4.3. Data Quality Summary

The technical validation demonstrates that this dataset: (1) maintains internal consistency across measurement modalities, (2) captures substantial individual variability suitable for secondary analyses, (3) supports cross-task investigation through reliable individual-level linkage, and (4) exhibits group-specific correlation patterns consistent with biological phenotypic variation. The transparent encoding of limited missing values and absence of preprocessing ensure that the dataset can be readily adapted to diverse analytical frameworks and research questions.

5. User Notes

5.1. Potential Applications

This dataset supports investigations across multiple domains:

Cross-task behavioral profiling: The individual-level linkage between spontaneous activity, tEBC and contextual fear memory enables examination of relationships between independent learning systems within the same animals.

Tauopathy research: The inclusion of rTg4510 mice with and without doxycycline treatment allows investigation of how tau pathology and its suppression affect non-spatial associative learning and behavioral organization.

Individual difference modeling: The dataset structure supports clustering analyses, dimensionality reduction, and latent variable modeling to identify behavioral subtypes across genotype and treatment conditions.

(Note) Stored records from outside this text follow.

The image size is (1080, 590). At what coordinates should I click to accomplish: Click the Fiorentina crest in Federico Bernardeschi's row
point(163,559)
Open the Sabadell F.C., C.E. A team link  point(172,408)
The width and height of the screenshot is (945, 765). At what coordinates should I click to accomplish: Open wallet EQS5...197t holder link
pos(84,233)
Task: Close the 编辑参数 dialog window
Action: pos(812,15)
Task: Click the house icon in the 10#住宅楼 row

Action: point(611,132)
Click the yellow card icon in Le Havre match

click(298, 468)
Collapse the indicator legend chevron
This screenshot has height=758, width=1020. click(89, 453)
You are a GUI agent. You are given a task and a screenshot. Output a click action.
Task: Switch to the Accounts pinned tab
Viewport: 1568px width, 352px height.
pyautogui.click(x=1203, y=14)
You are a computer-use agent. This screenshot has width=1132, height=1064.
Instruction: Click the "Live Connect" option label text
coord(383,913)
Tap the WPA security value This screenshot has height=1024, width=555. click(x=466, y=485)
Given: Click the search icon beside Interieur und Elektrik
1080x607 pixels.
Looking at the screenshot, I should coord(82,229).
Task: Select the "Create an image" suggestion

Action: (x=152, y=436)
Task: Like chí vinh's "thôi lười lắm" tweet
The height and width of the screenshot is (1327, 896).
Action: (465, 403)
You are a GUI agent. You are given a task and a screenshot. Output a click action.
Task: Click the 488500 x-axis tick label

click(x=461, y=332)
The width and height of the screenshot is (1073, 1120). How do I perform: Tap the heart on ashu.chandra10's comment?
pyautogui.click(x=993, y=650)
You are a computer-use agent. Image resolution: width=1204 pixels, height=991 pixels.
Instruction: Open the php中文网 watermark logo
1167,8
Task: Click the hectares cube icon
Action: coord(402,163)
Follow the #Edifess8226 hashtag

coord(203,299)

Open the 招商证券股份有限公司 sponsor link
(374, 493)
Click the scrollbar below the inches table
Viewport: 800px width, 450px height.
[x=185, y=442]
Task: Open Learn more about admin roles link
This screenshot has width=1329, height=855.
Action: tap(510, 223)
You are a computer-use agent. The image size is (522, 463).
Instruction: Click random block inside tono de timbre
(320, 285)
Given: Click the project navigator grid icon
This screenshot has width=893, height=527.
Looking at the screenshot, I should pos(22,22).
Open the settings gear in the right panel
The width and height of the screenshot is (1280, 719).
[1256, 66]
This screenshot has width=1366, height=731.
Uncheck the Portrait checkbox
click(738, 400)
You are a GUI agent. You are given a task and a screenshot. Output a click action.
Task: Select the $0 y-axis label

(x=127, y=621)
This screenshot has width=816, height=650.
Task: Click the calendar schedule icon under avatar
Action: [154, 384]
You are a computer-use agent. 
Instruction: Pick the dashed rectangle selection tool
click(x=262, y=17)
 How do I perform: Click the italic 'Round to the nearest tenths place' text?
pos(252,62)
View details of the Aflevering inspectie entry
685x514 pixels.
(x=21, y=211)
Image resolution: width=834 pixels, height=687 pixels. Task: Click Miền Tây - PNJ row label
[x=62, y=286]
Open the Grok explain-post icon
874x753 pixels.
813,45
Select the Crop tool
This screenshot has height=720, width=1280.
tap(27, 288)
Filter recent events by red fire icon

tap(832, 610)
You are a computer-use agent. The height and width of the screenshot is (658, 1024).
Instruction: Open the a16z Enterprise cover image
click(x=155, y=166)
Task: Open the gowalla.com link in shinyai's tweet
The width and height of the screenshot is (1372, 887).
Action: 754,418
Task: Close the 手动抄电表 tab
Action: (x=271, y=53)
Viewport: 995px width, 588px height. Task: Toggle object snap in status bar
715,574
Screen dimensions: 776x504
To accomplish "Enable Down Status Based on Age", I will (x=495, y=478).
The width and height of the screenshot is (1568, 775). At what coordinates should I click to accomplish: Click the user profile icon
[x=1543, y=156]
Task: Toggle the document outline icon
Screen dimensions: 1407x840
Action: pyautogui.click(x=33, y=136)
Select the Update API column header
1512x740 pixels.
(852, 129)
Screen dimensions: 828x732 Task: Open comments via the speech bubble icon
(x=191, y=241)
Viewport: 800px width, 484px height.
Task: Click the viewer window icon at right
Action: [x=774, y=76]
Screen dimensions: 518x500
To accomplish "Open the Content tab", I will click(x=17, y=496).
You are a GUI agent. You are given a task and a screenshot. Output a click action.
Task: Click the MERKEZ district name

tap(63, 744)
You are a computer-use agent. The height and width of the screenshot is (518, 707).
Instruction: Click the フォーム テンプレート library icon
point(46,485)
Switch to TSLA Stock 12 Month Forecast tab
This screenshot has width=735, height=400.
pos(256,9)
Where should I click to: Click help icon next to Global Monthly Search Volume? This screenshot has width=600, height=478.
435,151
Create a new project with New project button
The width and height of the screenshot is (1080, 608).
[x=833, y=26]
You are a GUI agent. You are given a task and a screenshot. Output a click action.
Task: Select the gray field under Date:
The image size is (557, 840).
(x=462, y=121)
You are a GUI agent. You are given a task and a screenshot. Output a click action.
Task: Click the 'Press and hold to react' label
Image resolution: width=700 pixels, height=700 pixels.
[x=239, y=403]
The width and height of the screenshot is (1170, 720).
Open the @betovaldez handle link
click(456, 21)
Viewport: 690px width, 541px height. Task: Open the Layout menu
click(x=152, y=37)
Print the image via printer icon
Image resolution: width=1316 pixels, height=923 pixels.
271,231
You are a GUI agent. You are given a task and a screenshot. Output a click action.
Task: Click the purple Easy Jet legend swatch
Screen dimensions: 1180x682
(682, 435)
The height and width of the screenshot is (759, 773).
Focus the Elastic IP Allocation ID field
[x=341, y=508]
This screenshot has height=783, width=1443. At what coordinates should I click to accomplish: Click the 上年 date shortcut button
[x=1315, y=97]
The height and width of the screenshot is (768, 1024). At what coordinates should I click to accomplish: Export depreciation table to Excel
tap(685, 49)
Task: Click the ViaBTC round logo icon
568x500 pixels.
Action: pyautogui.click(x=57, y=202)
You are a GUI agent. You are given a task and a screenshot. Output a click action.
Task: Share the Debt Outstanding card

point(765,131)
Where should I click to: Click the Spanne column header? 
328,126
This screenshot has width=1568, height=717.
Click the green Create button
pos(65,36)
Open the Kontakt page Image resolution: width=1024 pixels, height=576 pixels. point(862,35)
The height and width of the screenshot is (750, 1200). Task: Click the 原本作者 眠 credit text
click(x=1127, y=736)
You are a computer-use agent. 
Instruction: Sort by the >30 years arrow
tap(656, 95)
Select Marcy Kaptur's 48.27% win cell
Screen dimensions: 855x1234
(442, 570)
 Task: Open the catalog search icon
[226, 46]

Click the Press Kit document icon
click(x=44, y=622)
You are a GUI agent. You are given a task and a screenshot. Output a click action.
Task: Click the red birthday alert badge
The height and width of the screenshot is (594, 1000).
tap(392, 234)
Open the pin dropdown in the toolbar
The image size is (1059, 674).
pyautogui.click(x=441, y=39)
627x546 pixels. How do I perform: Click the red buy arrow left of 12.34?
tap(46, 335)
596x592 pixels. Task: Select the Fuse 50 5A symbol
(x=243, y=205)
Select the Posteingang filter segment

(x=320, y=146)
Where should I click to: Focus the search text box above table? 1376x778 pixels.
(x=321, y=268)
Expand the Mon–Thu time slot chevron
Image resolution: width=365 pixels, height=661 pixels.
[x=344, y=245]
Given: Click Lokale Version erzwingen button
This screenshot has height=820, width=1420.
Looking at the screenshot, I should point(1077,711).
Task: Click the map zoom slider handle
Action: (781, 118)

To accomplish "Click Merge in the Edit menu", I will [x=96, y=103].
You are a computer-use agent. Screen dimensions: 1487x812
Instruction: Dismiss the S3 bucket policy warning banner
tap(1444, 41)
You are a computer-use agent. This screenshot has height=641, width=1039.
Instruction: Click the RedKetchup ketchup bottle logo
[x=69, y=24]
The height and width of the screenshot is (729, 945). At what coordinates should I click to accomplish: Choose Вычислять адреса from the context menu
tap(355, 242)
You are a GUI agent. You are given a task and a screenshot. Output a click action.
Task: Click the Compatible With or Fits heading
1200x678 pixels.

Computational modeling: The combination of trial-by-trial eyeblink conditioning data with contextual fear memory outcomes provides a foundation for computational models of temporal associative learning and circuit-level dysfunction.

5.2. Analytical Strategies

Because the dataset is provided in raw, unprocessed form, users have flexibility to implement diverse analytical approaches:

Alternative detection criteria: Users can redefine conditioned response thresholds or apply different freezing detection algorithms according to their research needs.

Temporal dynamics: Daily CR measurements enable investigation of acquisition trajectories, learning curves, and within-animal stability across training sessions.

Multivariate approaches: The dataset supports regression modeling with interaction terms, mixed-effects models, and machine learning algorithms for prediction or classification.

All data files are provided in standard CSV format, compatible with R, Python, MATLAB, and spreadsheet software. The dataset can be integrated with complementary data types (histopathological, genetic, physiological) to build comprehensive models of tauopathy and behavioral dysfunction.